Goal of the exercise: Among the entries beneath this sentence, how many lines include the word "computer"? Only the number is wanted.

Data entries:
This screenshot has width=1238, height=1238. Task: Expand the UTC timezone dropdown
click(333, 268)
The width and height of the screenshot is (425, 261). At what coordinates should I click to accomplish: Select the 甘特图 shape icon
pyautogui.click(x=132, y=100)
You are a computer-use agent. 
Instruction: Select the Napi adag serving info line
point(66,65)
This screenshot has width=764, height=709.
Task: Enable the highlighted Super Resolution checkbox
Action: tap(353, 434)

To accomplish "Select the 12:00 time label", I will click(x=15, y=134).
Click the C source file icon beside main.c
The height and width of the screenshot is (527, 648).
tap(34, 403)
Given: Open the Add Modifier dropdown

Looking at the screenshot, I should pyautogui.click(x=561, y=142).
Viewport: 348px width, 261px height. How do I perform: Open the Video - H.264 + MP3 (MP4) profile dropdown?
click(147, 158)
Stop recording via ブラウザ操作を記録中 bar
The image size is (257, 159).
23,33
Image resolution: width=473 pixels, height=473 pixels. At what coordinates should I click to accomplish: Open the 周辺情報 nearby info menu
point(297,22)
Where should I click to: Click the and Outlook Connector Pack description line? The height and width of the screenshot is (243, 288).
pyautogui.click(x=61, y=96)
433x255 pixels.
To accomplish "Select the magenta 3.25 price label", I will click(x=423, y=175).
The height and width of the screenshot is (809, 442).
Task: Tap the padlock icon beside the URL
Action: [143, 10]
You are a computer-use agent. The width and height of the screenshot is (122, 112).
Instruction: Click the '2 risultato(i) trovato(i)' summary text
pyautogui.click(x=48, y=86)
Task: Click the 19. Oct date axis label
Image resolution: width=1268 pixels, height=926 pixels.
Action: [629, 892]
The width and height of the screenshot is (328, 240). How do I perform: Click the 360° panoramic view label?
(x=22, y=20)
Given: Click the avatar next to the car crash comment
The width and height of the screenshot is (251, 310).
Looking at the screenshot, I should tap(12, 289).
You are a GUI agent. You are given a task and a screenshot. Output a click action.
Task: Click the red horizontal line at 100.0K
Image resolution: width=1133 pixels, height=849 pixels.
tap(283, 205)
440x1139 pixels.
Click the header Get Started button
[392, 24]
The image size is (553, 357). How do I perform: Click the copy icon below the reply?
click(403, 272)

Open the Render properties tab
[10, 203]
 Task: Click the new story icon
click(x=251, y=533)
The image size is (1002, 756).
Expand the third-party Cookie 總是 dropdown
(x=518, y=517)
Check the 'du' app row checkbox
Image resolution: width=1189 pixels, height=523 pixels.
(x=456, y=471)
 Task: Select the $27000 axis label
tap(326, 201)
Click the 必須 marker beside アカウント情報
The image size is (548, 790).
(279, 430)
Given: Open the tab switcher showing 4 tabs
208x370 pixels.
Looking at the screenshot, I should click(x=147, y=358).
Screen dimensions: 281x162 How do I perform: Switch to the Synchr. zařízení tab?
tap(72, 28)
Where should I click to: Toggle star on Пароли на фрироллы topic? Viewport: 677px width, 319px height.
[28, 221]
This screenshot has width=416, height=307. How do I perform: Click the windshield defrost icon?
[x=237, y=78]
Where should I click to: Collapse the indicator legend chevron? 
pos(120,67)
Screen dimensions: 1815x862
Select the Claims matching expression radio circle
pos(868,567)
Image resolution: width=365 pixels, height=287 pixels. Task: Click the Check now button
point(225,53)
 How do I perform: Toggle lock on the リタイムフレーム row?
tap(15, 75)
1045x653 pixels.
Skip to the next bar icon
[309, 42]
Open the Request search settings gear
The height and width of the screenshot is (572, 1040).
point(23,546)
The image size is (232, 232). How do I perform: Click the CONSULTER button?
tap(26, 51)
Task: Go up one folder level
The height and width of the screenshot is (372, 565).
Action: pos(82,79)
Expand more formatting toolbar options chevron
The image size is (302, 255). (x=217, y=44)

Written answer: 2